§ **TEXT PASSAGE**:
※ ※ ※

Even before it began, the 63rd Festival de Cannes, which took place from May 12-23, was widely considered a failure. Head honcho Thierry Fremaux allowed that it was a “difficult” year, which is barely disguised spin for “there wasn’t much out there, sorry.” Hotly anticipated films—most notably, Terrence Malick’s The Tree of Life—weren’t ready in time. The competition slate, once unveiled, featured a number of once-potent world-cinema names who now seem well past their prime: Abbas Kiarostami, Takeshi Kitano, Bertrand Tavernier. Only one American film was to compete for the Palme d’Or, and its director’s last movie was the execrable Jumper. All in all, it’s fair to say that most critics, myself included, arrived on the Croisette with extremely low expectations. But while those expectations were largely met (turns out there wasn’t much out there), Cannes 2010 had a few enormously pleasant surprises to offer as well, not the least of which was the fest’s most deserving top prizewinner in years.

You Will Meet a Tall Dark Stranger

But let’s save that for the climax and get the high-profile disappointments out of the way. You already know the grim verdict on Ridley Scott’s misguided, joyless rethink of Robin Hood, which arrived in theaters immediately after screening as Cannes’ opening-night attraction. But it’ll be a few months before you have a chance to be underwhelmed by Wall Street: Money Never Sleeps, in which Oliver Stone neuters Gordon Gekko (again played by Michael Douglas) by involving the chastened financial wizard in a drippy subplot that sees him struggling to reconnect with his estranged daughter (Carey Mulligan). Also premiering were two misfires starring Naomi Watts: You Will Meet a Tall Dark Stranger, a London-set Woody Allen picture on misanthropic autopilot, and Fair Game, with Watts as outed CIA operative Valerie Plame opposite Sean Penn as her self-righteous husband Joe Wilson. The latter’s first hour is swift and stylish enough to remind you that Doug Liman directed Go as well as Jumper, but the film takes an unfortunately strident turn at its midpoint, turning its protagonists into tiresome martyrs.

※ ※ ※

§ **STORED DATA**:
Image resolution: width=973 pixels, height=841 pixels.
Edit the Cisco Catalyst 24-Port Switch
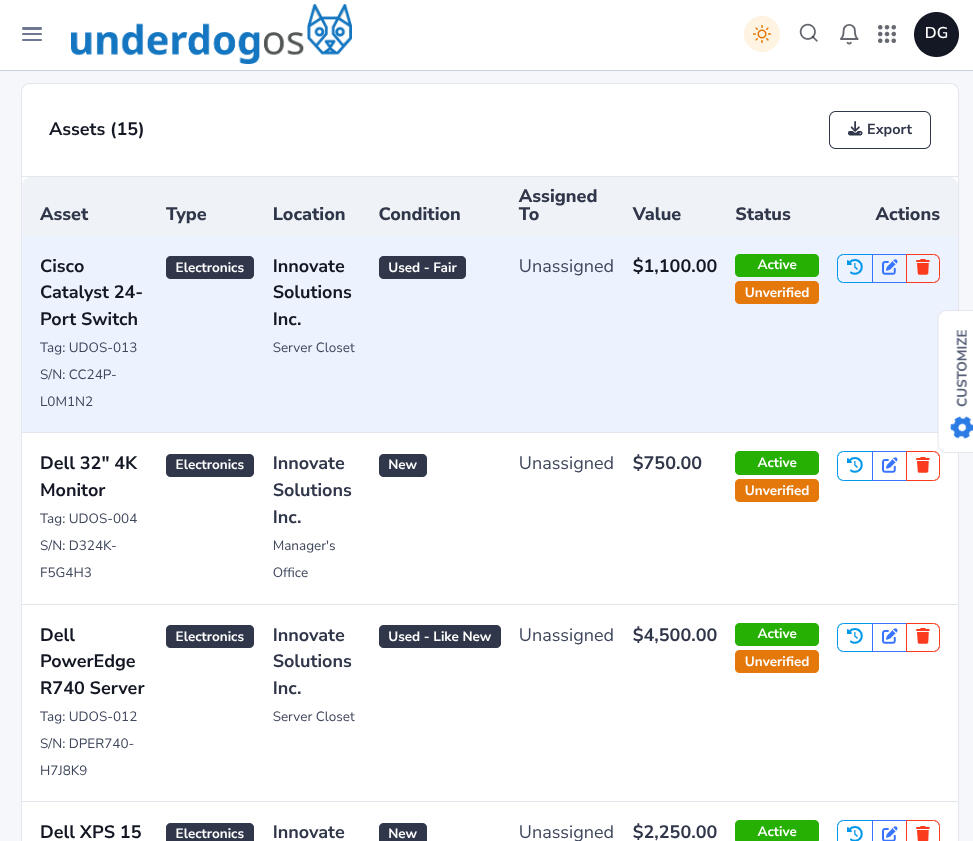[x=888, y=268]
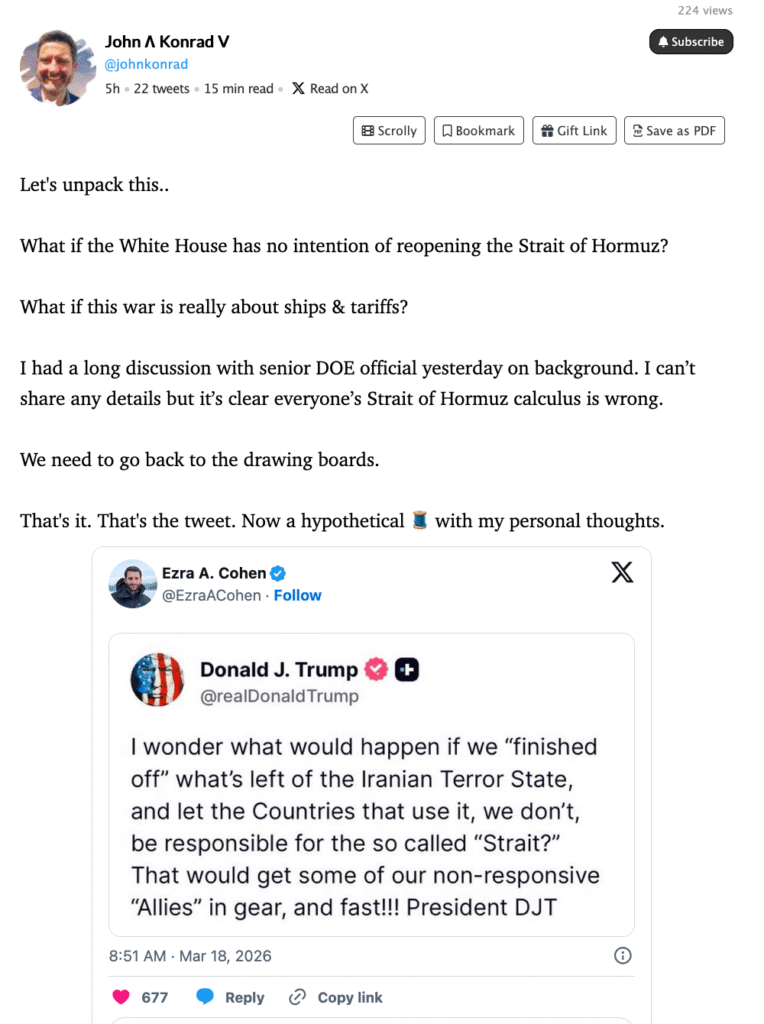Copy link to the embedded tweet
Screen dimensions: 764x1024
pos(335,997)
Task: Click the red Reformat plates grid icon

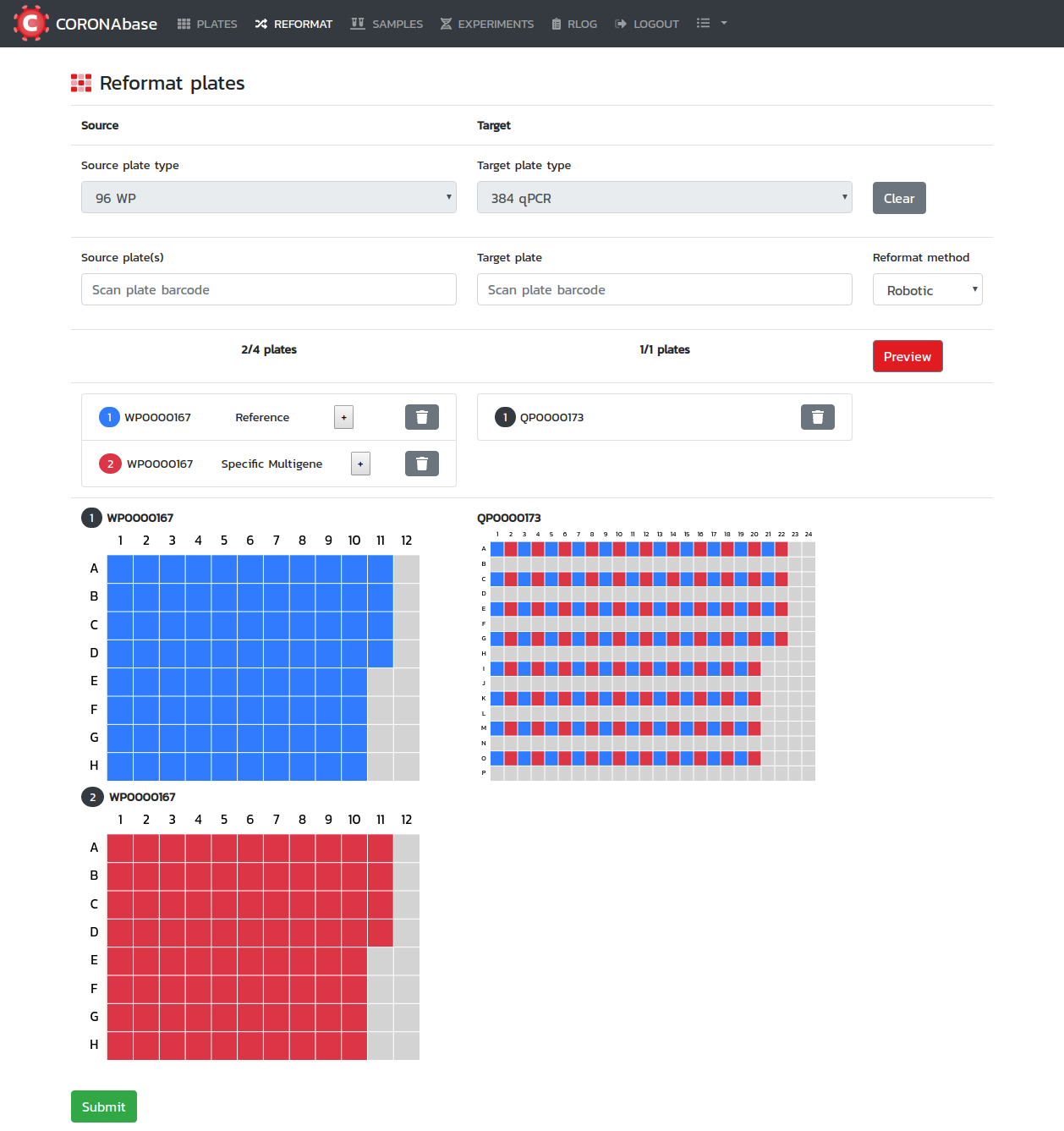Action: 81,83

※ ※ ※

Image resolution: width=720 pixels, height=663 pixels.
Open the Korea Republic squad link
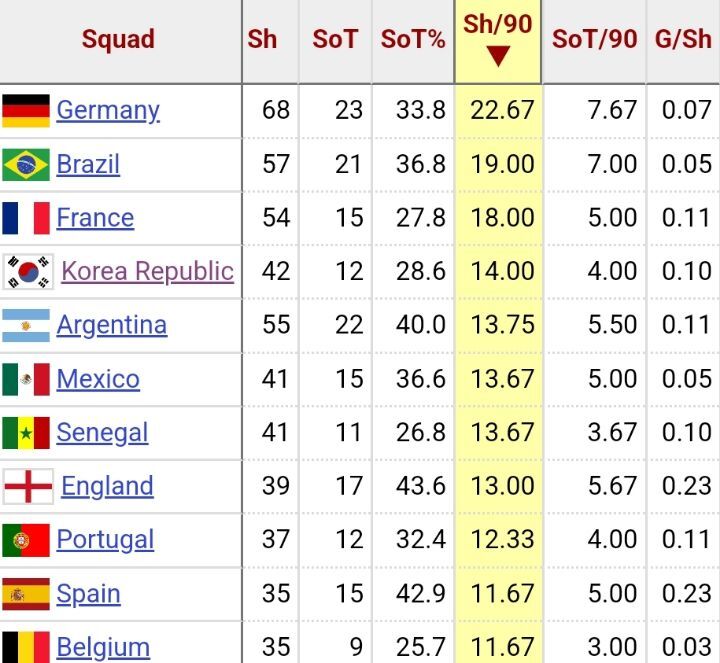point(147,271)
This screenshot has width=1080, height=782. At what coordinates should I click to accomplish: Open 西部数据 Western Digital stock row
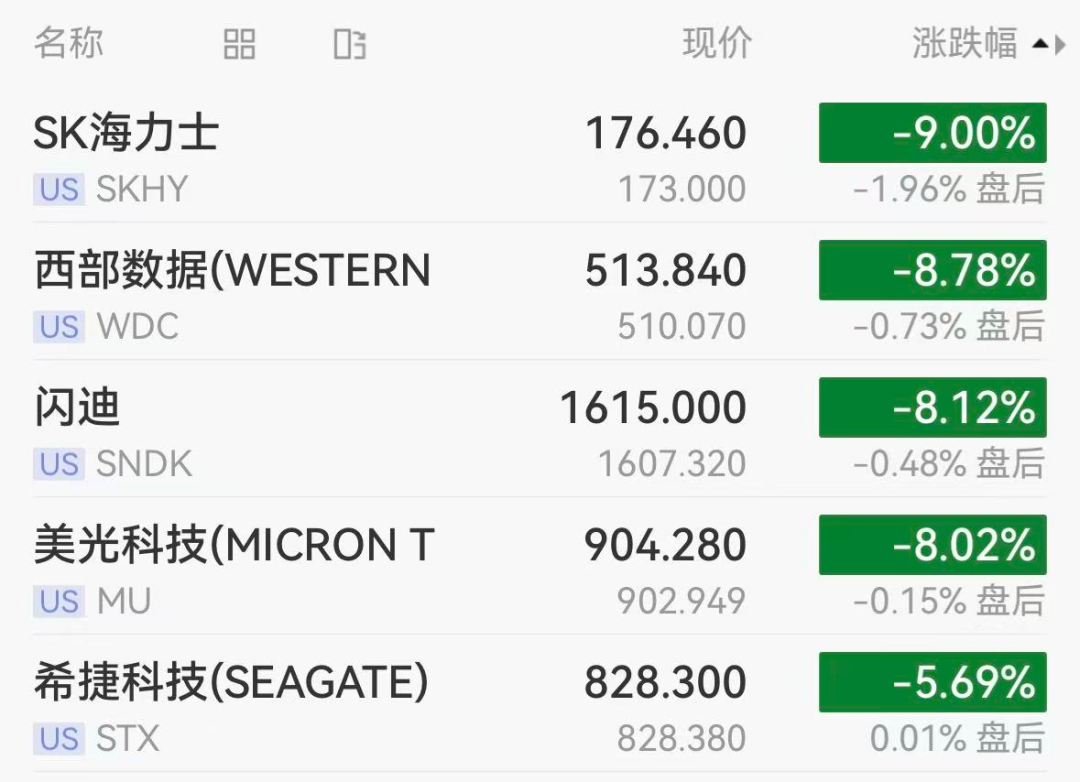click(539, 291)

※ ※ ※

§ **WHAT TO WORK ON**:
(1) Translate this sentence from the Cannes 2010 review into Spanish: "Hotly anticipated films—most notably, Terrence Malick’s The Tree of Life—weren’t ready in time."
(2) Answer from the Cannes 2010 review:
(a) On what dates did the 63rd Festival de Cannes take place?
(b) Who again plays Gordon Gekko in Wall Street: Money Never Sleeps?
(c) Who plays Joe Wilson in Fair Game?
(3) Carry on the Cannes 2010 review, beginning right after its final sentence about Fair Game.
The listing plays no part in what follows and can be set aside.

§ **ANSWERS PER TASK**:
(1) Películas muy esperadas —en particular, The Tree of Life, de Terrence Malick— no estuvieron listas a tiempo.

(2)
(a) May 12-23
(b) Michael Douglas
(c) Sean Penn

(3)
Speaking of martyrs, jailed Iranian filmmaker Jafar Panahi (Offside), who was finally released just after the festival ended, was a major focus of attention throughout, with Best Actress winner Juliette Binoche using her acceptance speech to hold up a sign with his name on it. As it happened, Binoche received the prize for her lovely turn in the unexpectedly terrific Certified Copy, which saw Panahi’s mentor Kiarostami set aside the last decade’s worth of half-baked digital-video experiments and concoct a philosophically heady, richly ambiguous two-hander about a man and a woman exploring Tuscany who are either complete strangers or a long-married couple. Best Actor went to Javier Bardem, equally fine in Alejandro González Inárritu’s Biutiful … though the movie itself, about a single dad/petty criminal negotiating the Barcelona underworld and succumbing to terminal prostate cancer, suffers from misery overload.

Carlos

Two fine efforts were ineligible for the awards, premiering out of competition. Stephen Frears showed up with Tamara Drewe, his snappiest, most lightly entertaining film since 1993’s The Snapper; it’s a very English ensemble comedy loosely based on Thomas Hardy’s Far From the Madding Crowd. On the opposite end of the spectrum, French director Olivier Assayas stunned many with Carlos, his five-and-a-half-hour portrait of famed terrorist Carlos the Jackal; I found it (yes) overly long, but the stretch depicting Carlos’ 1975 raid on an OPEC summit was the festival’s most electrifying hour-plus.

Until, that is, Thailand’s Apichatpong Weerasethakul (aka “Joe”) snagged the Palme d’Or at the 11th hour with his haunting, mysterious and altogether wonderful Uncle Boonmee Who Can Recall His Past Lives. An animist fable about the porous boundary between this world and the next, featuring laser-eyed monkey-ghosts and a princess who’s sexually gratified by a talking catfish, it’s the most audacious and visionary Cannes winner of the past decade, at least. Any festival that recognizes its magic can’t be all bad.